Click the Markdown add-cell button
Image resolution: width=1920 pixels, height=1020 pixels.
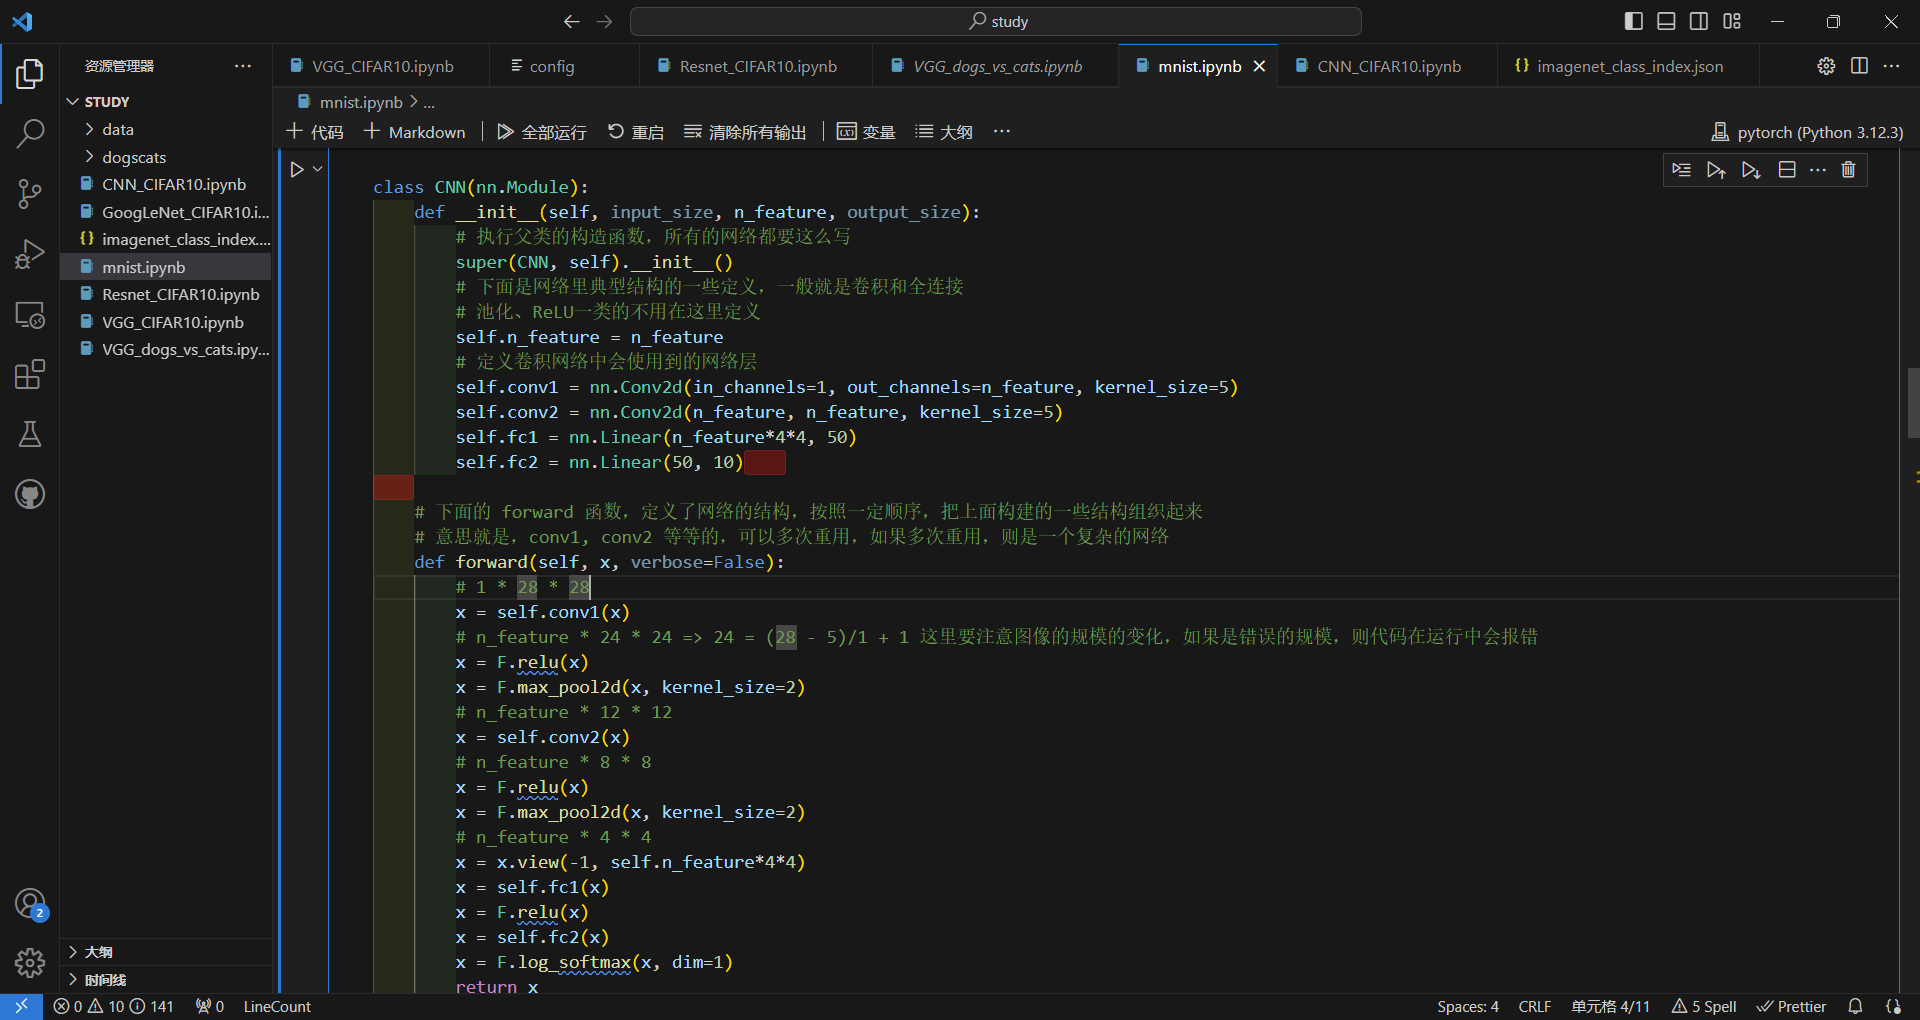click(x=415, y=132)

————

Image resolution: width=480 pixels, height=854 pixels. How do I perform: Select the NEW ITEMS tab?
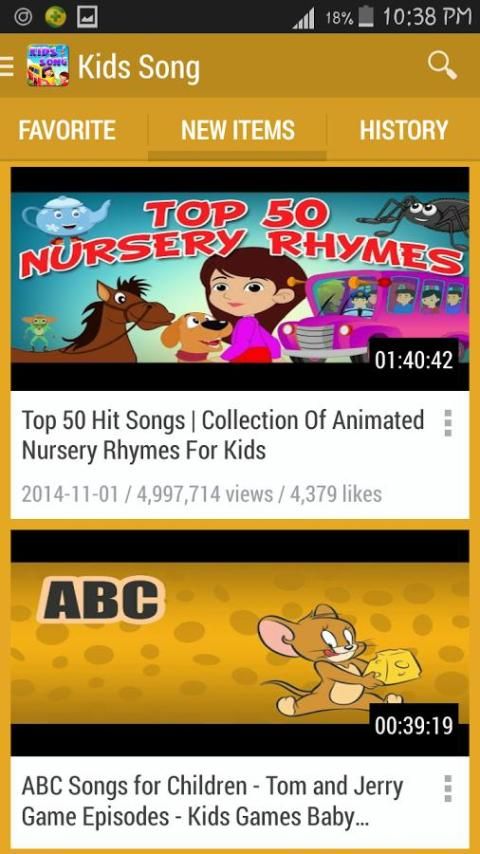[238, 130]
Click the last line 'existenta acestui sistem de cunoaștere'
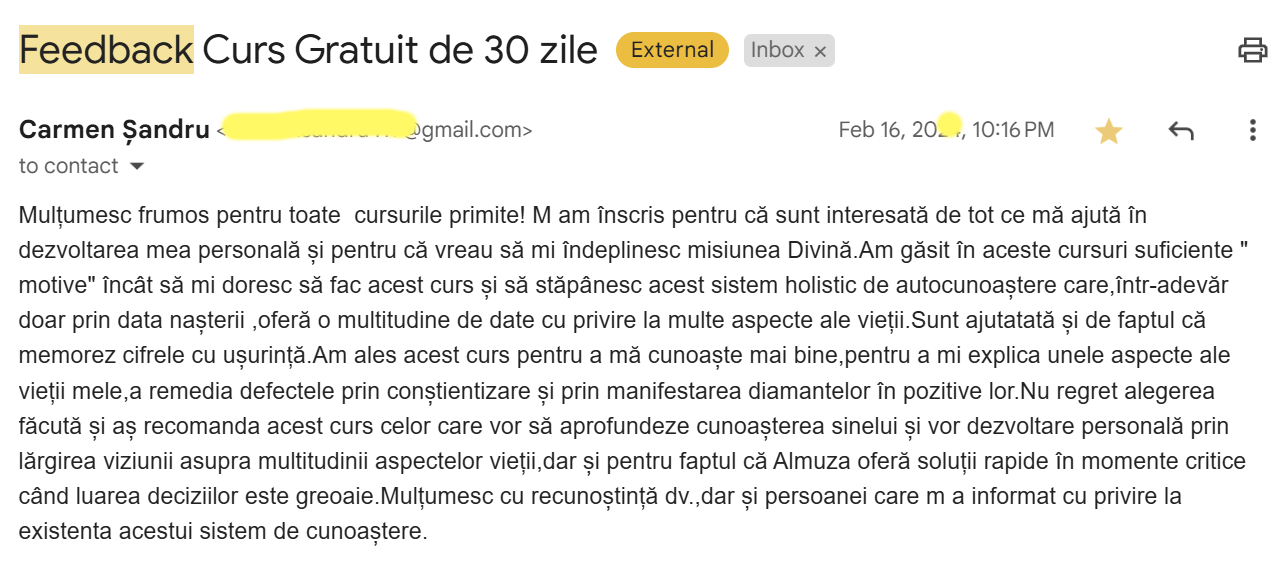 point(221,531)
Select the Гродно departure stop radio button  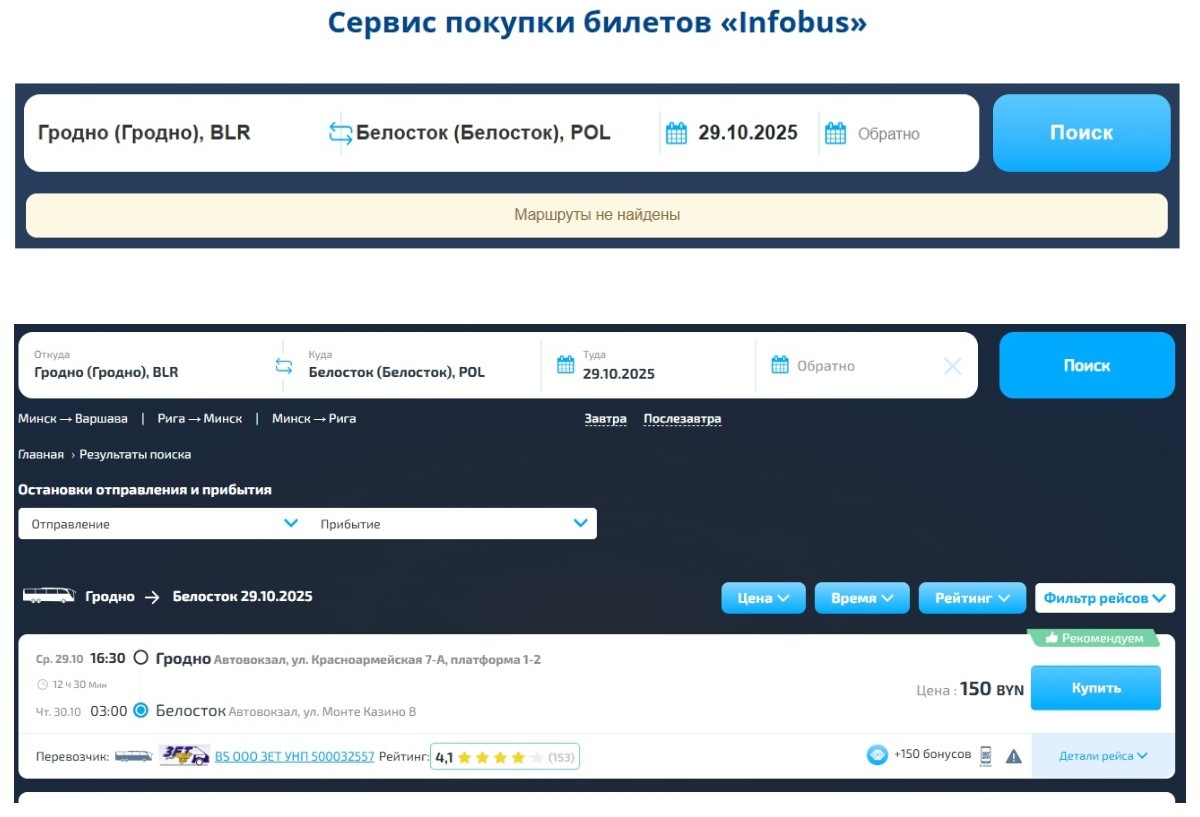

————

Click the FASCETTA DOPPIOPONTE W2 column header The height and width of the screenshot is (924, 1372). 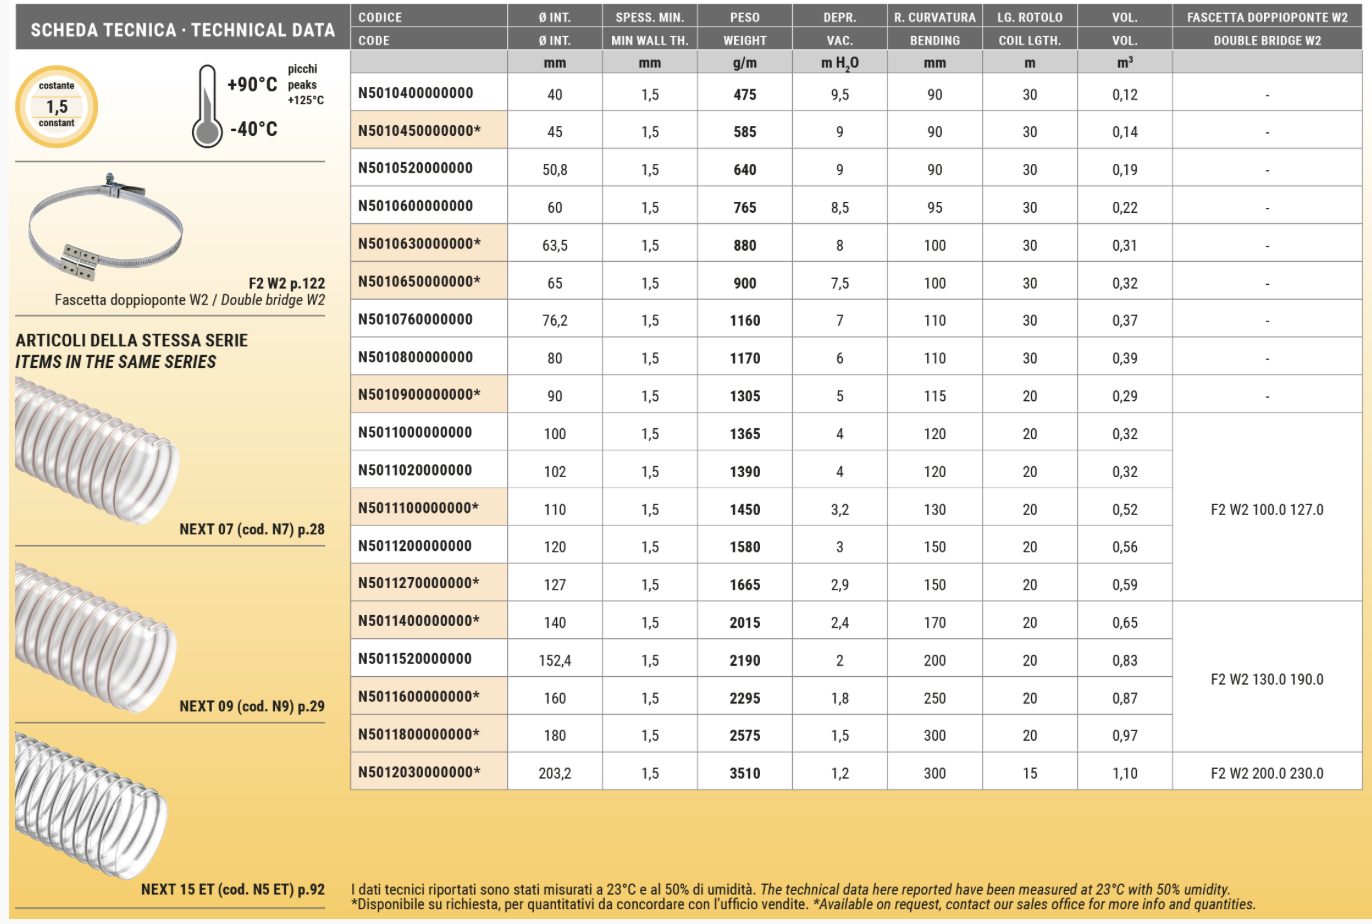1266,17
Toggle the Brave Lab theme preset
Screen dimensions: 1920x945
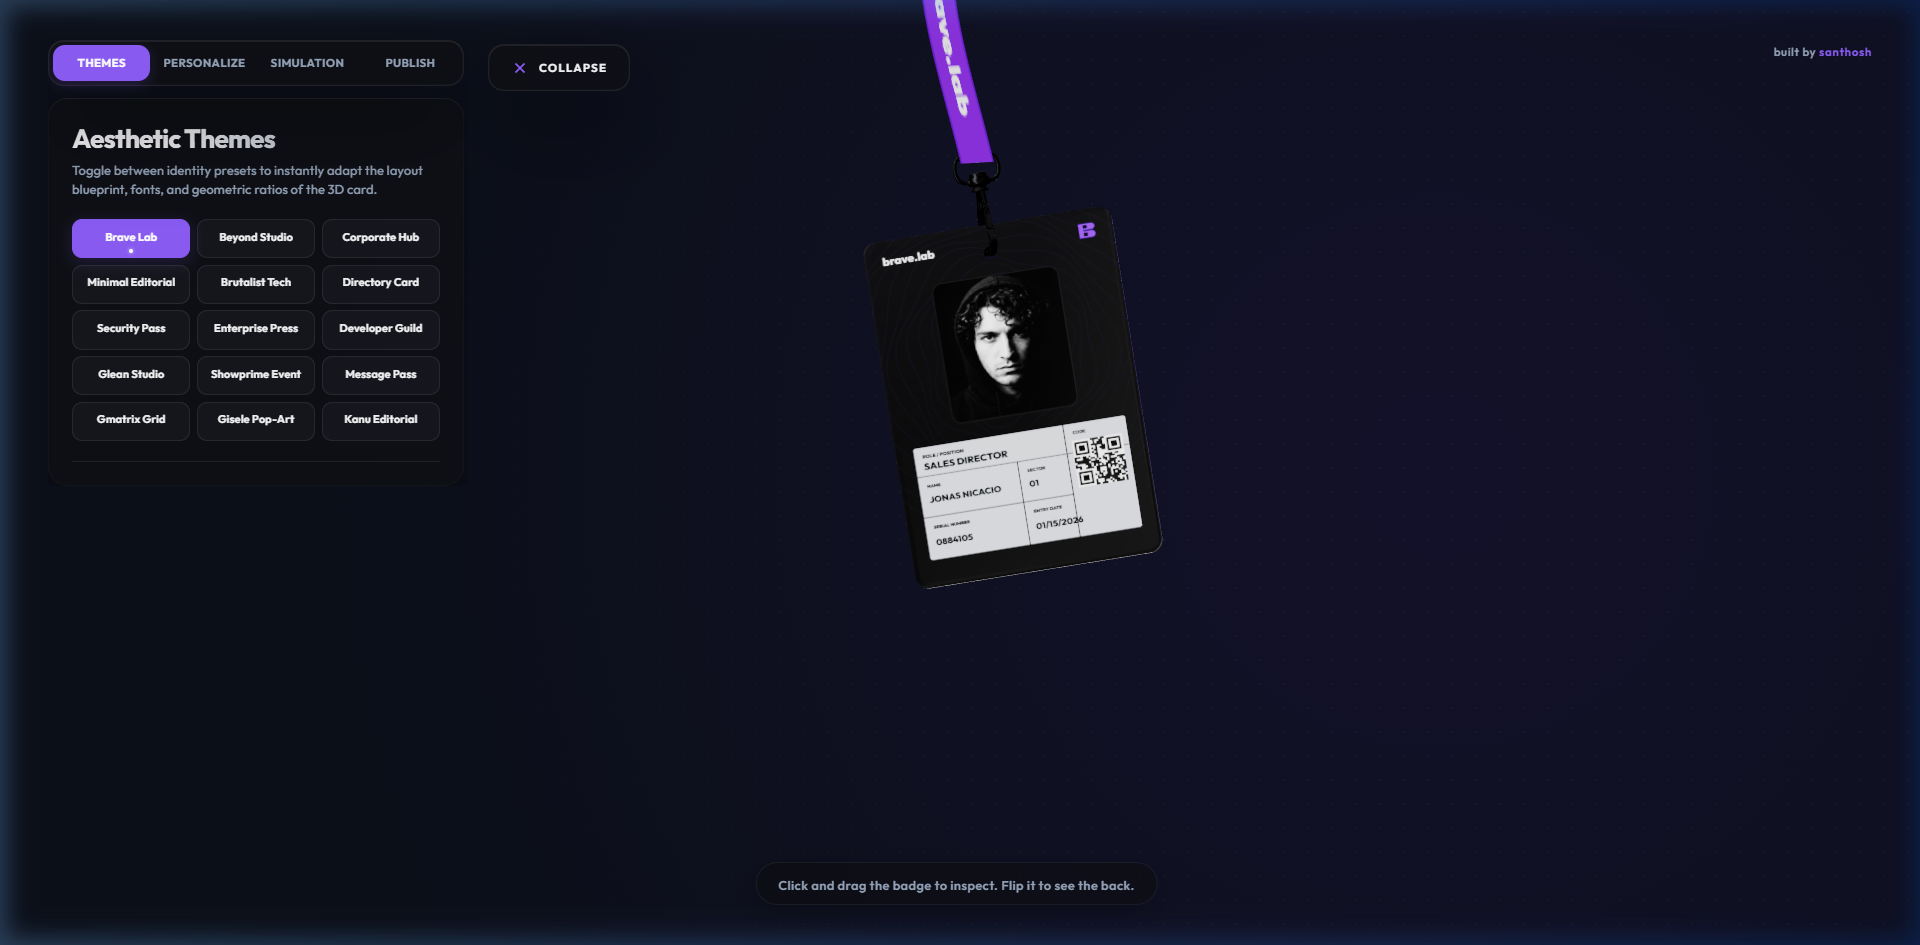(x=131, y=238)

————

Exercise prompt – Copy the records from the line containing "Click the Markdown add-cell button" through the line containing "click(x=415, y=132)", keeping both of those lines. Leave the pictures out of your copy.

Task answer –
Click the Markdown add-cell button
Image resolution: width=1920 pixels, height=1020 pixels.
click(x=415, y=132)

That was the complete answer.